(Stored items)
•••

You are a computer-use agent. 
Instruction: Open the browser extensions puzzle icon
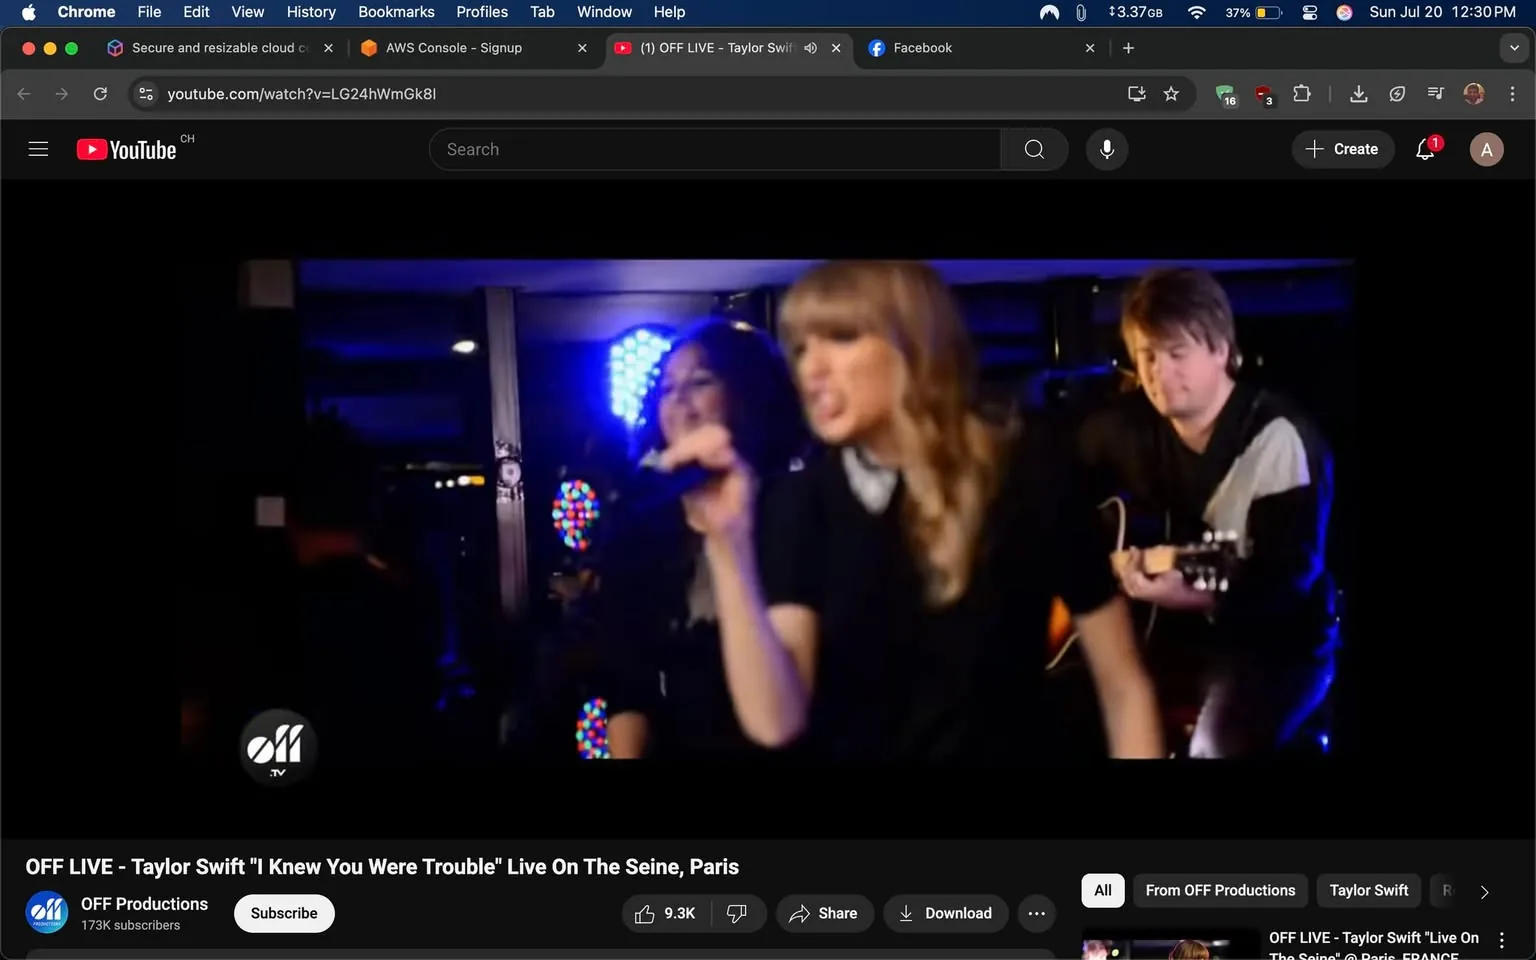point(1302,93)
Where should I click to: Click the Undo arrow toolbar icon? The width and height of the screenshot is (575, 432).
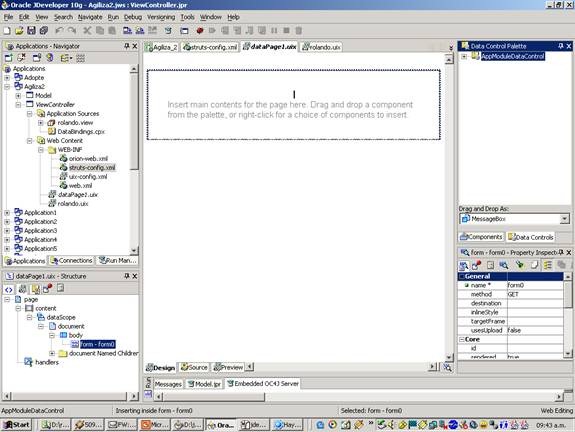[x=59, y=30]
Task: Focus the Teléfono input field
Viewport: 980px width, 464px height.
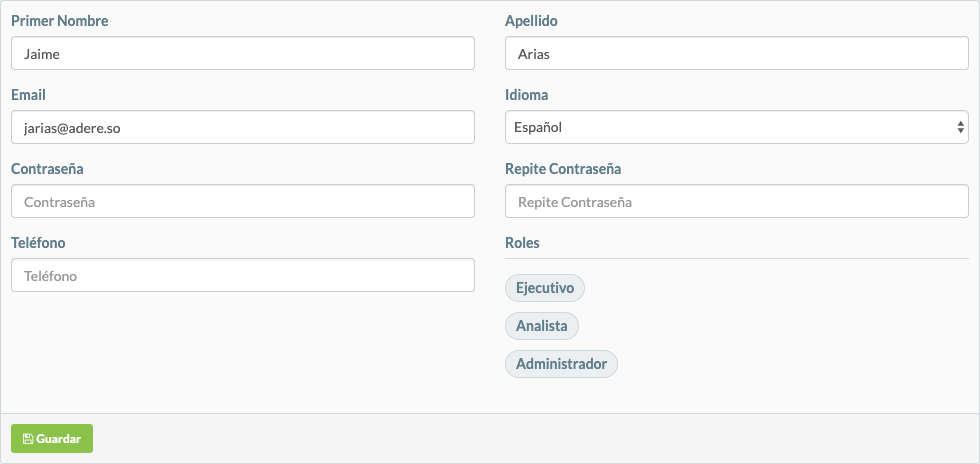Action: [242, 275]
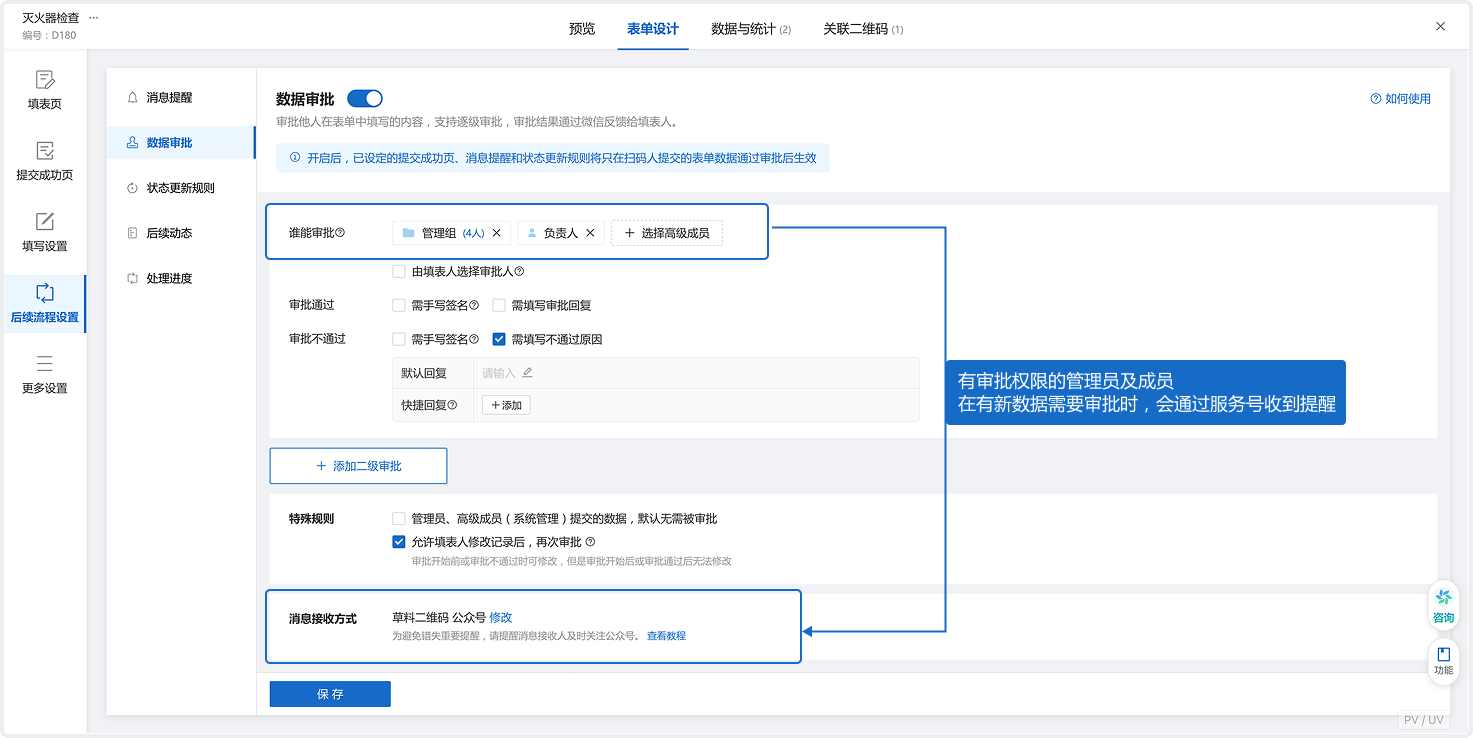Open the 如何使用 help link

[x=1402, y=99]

•••

**Task to complete:** Retype all of the entries exactly as written, leaving out any images.

**Solution:**
You are a computer-use agent. 
Instruction: Open the browser extensions puzzle icon
point(1302,93)
Where should I click to: Click the Undo arrow toolbar icon? The width and height of the screenshot is (575, 432).
[x=59, y=30]
Task: Focus the Teléfono input field
Viewport: 980px width, 464px height.
Action: [242, 275]
Open the 如何使用 help link

[x=1402, y=99]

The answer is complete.